╔══

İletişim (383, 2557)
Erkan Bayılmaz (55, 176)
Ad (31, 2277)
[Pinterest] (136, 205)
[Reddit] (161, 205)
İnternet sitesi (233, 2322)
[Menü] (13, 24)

╚══

Task to carry out. Write out the entries above once more, without altering anything.

Exercise output.
İletişim (383, 2557)
Erkan Bayılmaz (55, 176)
Ad (31, 2277)
[Pinterest] (136, 205)
[Reddit] (161, 205)
İnternet sitesi (233, 2322)
[Menü] (13, 24)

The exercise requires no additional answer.